*Work to be completed:* What should be copied is the stretch of entries below from the line with "Open the JotCache 5.0(Stable) title link" up to and including the line with "The width and", exactly and without images.

◆ ◆ ◆ ◆

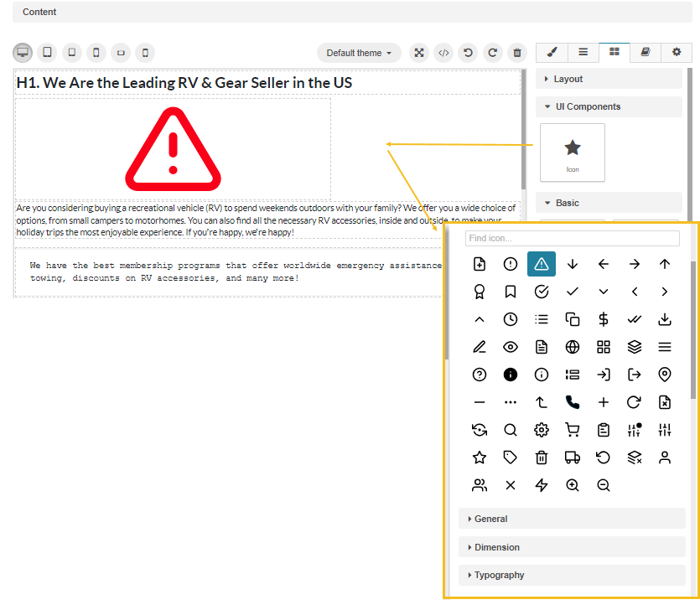
Task: Select the shopping cart icon
Action: 573,430
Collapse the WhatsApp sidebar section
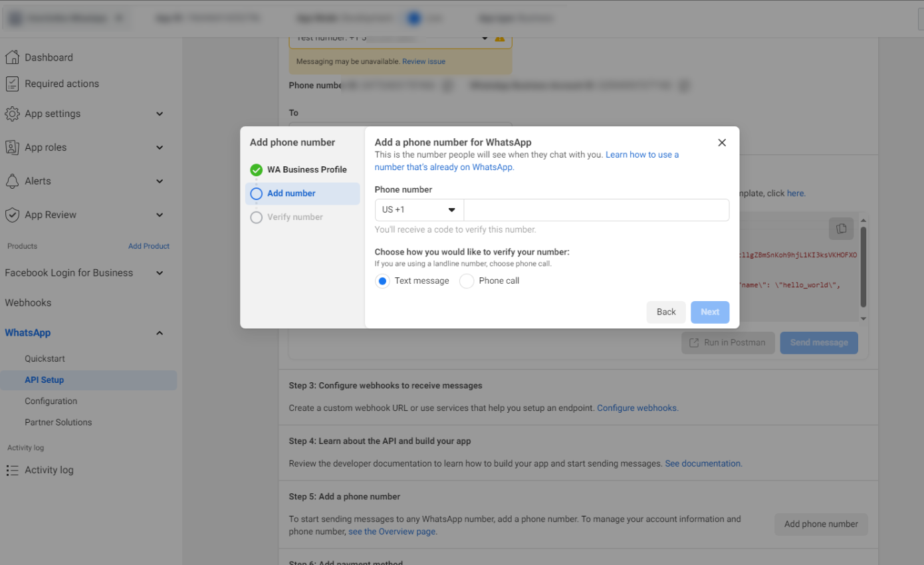Image resolution: width=924 pixels, height=565 pixels. (160, 333)

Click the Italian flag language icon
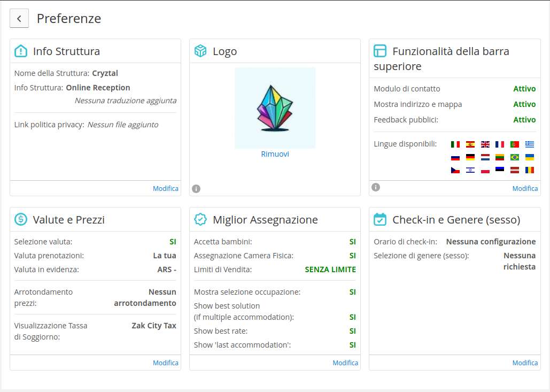pos(455,144)
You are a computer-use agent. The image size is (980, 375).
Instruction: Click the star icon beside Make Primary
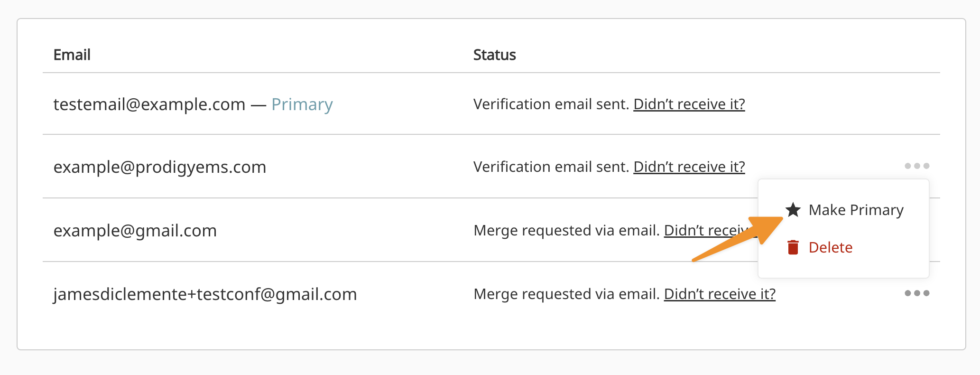(793, 210)
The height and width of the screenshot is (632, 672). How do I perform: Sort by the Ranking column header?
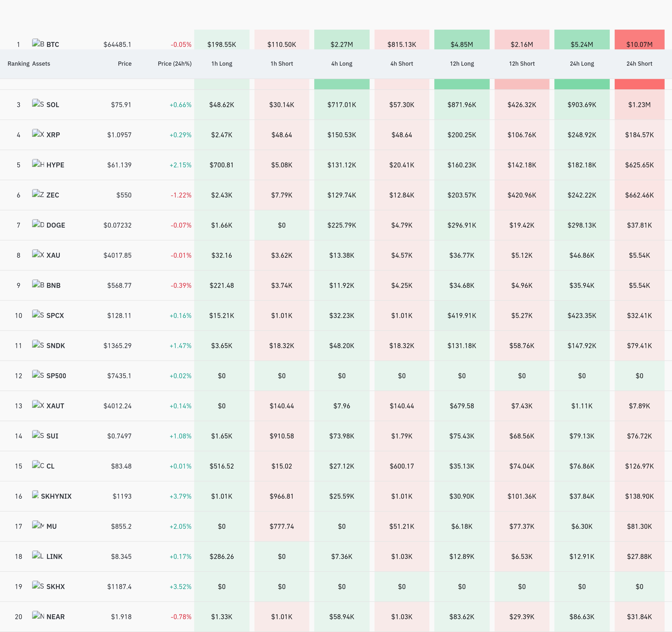pyautogui.click(x=19, y=64)
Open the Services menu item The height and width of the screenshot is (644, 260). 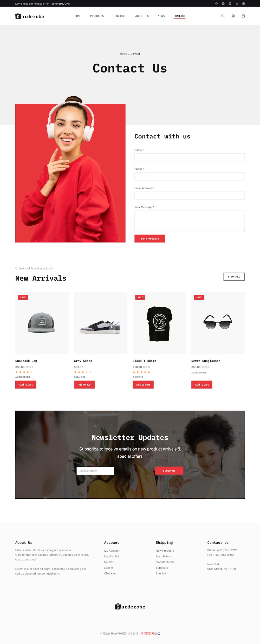click(120, 16)
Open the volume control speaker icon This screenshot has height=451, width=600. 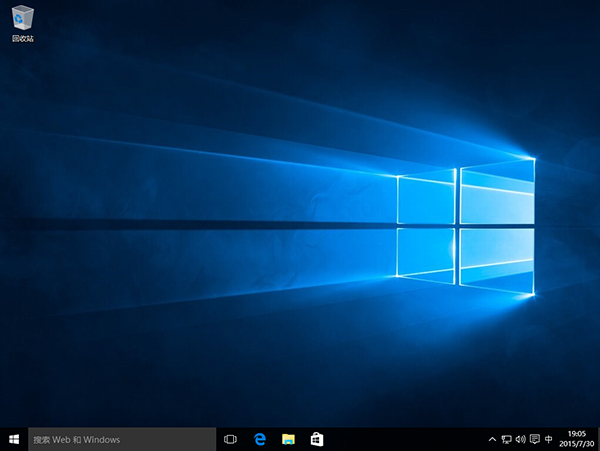tap(520, 439)
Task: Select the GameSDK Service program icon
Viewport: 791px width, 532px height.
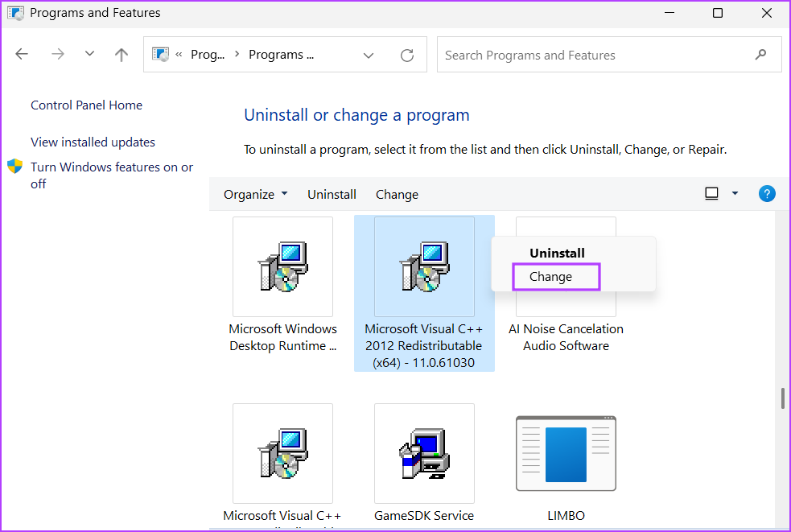Action: pos(424,453)
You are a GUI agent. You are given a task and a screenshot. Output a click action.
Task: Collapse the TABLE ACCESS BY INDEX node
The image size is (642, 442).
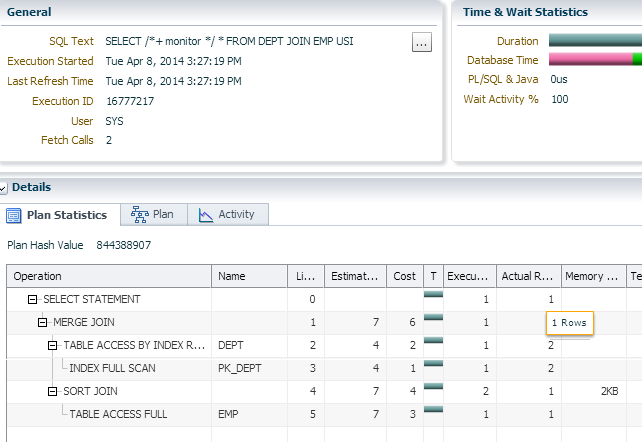pyautogui.click(x=53, y=345)
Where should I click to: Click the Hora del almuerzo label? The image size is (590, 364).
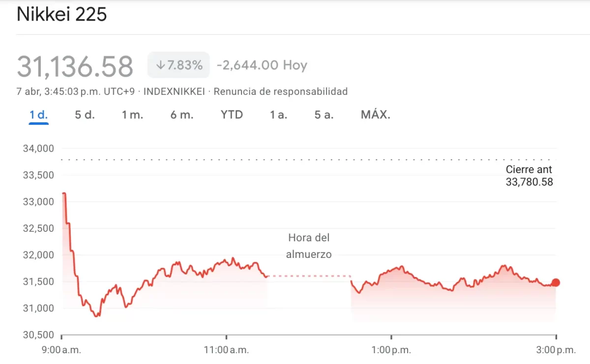coord(309,246)
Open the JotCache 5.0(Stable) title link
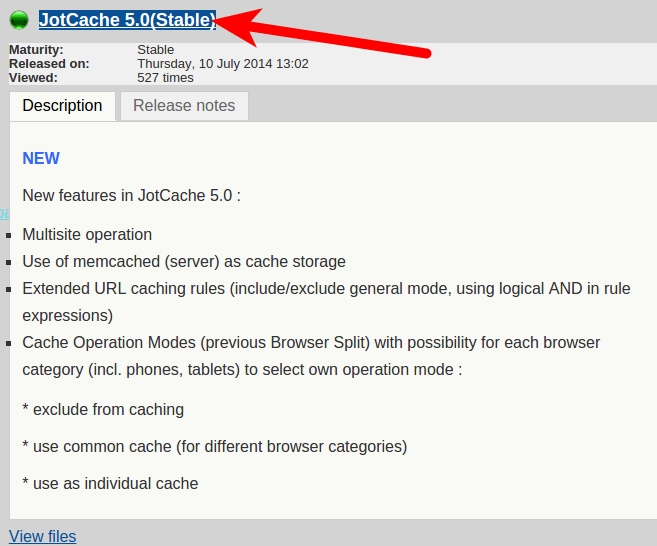Viewport: 657px width, 546px height. [x=126, y=20]
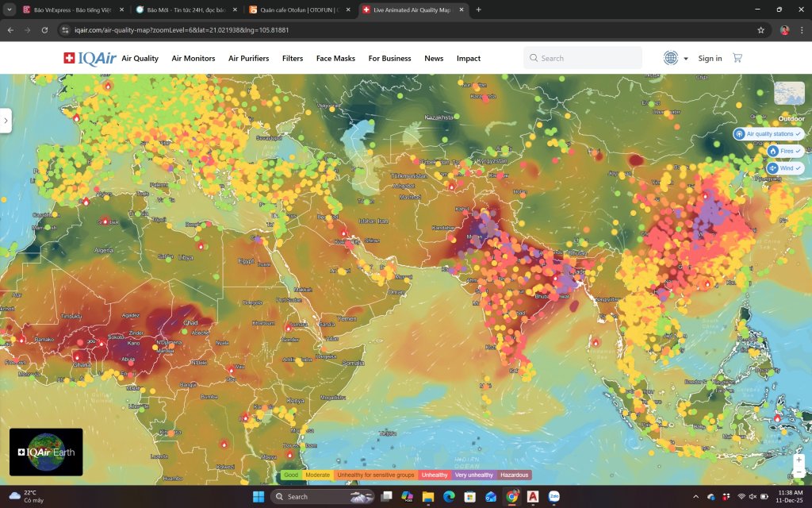Click the Air quality stations pin icon

(x=741, y=133)
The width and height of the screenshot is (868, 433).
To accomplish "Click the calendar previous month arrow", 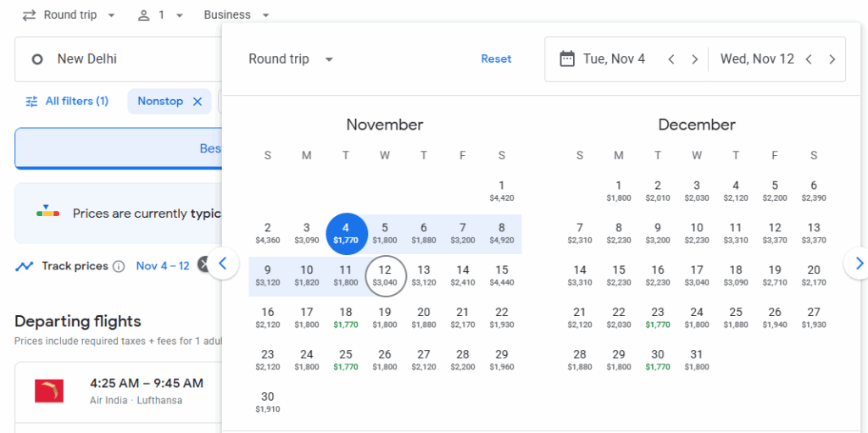I will [x=223, y=264].
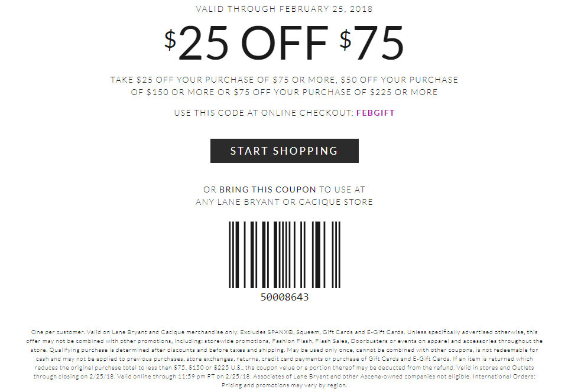Click the barcode number 50008643

point(284,297)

◆ ◆ ◆ ◆

*Answer to this problem:*
Open the JotCache 5.0(Stable) title link
Viewport: 657px width, 546px height. [x=126, y=20]
Click the Air quality stations pin icon

(x=741, y=133)
The width and height of the screenshot is (868, 433).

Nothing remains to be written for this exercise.